I want to start just by saying how imperfect, undeserving, and sinful I am. How I can't wrap my mind around what God has given me. Why, me a sinner, would He send His only Son to die in my place and save me. I just can't get over this. It shakes me to the core, and I am so thankful. I desire to know more about Him and grow in His word. And this brings me to the realization that I have failed miserably at reading His precious Word. Truths that I need to constantly be reminded of are all throughout the pages of the Bible. Where is the desire in you to spend the time reading scriptures?

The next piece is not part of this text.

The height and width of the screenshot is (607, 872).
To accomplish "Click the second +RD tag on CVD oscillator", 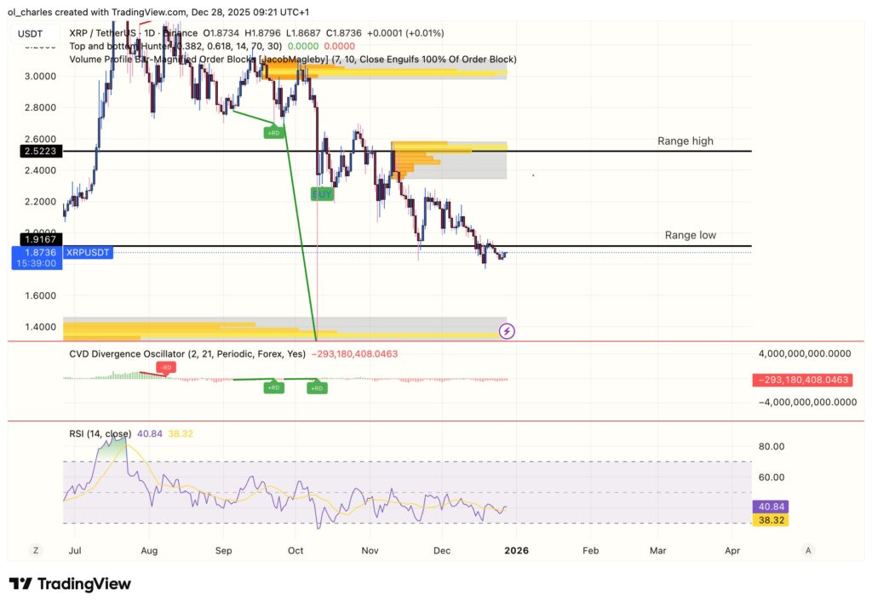I will coord(316,387).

I feel like society has it all backwards. Actually I don't feel, I know. Even the so called "Christians". And I believe it starts with knowing His Word. I feel like it's so common place in America to identify ourselves as a Christian. But what does that really mean to you? That you are a good person? That you must live a comfortable lifestyle and be nice to people? That your life will be characterized by health, wealth and prosperity all the days of your life? That just by being "Christian" says you will automatically be successful in life? This could not be farthest from the truth of the gospel. So what are we really pursuing in life? I notice this even in my own little world. Just listening to the opinions of others, their life goals, and what they feel is important to accomplish. All of it sometimes just seems like garbage. We waste so much time and energy on being popular, striving to make more money, putting others down whether or not you've been wronged. What happened to forgiveness. We are so undeserving of the forgiveness that God has given us. How can we still act toward people the way we do when we have experienced His ultimate forgiveness.
I want to leave you with a passage I keep coming back to. It's John chapter 15. The very well known "I am the vine, you are the branches" passage. I pray that you read this and soak it in. If we are truly his disciples, we will bear fruit and there will be evidence of our salvation.
And I think my thoughts are more compounded because of the Christmas season. I just want to scream at the top of my lungs and shout, it's not about the presents! It's not about the dinner parties and what bottle of wine you are drinking, and where your fancy outfit came from and how much you spent on it. It's not about how big your Christmas tree is or how nice your lights look on the outside of your fancy home. It's about a mighty savior. Not a fat hairy old man. It's about a King. My King.